- **EXERCISE OBJECTIVE**: Using the entries below, return word for word the lines from the one containing "How do I perform: Click" up to and including the last.

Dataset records
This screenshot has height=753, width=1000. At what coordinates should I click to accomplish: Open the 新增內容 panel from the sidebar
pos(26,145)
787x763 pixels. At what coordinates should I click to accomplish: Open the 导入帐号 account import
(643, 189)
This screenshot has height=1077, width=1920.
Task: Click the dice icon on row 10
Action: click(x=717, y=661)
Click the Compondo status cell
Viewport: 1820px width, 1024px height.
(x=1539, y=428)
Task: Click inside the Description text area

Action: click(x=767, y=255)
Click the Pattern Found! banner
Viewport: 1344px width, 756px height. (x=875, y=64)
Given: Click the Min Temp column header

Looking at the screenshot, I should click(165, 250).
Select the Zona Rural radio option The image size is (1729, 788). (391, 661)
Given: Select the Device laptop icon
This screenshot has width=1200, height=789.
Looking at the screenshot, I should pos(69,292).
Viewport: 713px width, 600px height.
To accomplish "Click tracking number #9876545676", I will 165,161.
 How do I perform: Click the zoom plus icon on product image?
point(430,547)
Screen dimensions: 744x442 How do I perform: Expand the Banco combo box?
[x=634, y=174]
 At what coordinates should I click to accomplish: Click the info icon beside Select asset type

- **ANSWER SPACE**:
 How do I perform: Click the zoom plus icon on product image?
point(430,547)
Screen dimensions: 744x442 How do I perform: Expand the Banco combo box?
[x=634, y=174]
 At what coordinates should I click to accomplish: Click the info icon beside Select asset type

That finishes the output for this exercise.